Single by Stacie Orrico

from the album Genuine
- B-side: "Genuine" (Very Real Remix)
- Released: August 1, 2000
- Recorded: Summer 1999; Antenna Studios, Franklin, Tennessee, US
- Genre: CCM, R&B
- Length: 5:00
- Label: ForeFront
- Songwriters: Tedd Tjornhom, Stacie Orrico, B. Huston
- Producer: Mooki's Soul Music

Stacie Orrico singles chronology
|  | "Genuine" (2000) | "Everything" (2001) |

= Genuine (song) =

2000 single by Stacie Orrico

"Genuine" is the debut single of American recording artist Stacie Orrico from her debut album of the same name. The song was released in the United States in August 2000, only for Christian radio stations. Written by Tedd Tjornhom, B. Huston and Stacie Orrico and produced by Mooki's Soul Music, "Genuine" is a predominantly CCM song, that is influenced by gospel and R&B.

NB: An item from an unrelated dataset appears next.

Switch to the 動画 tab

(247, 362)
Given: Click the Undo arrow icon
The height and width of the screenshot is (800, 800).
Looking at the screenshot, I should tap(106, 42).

"Genuine" received generally positive reviews from music critics, with most of them comparing her to other female starlet artists like Christina Aguilera and Britney Spears calling her the Spears/Aguilera with a powerful voice and urban style similar to Mariah Carey and Janet Jackson. This song was released as a promo single with the book Genuine: Being Real in an Artificial World, also written by Orrico. This CD-ROM includes the video for "Genuine".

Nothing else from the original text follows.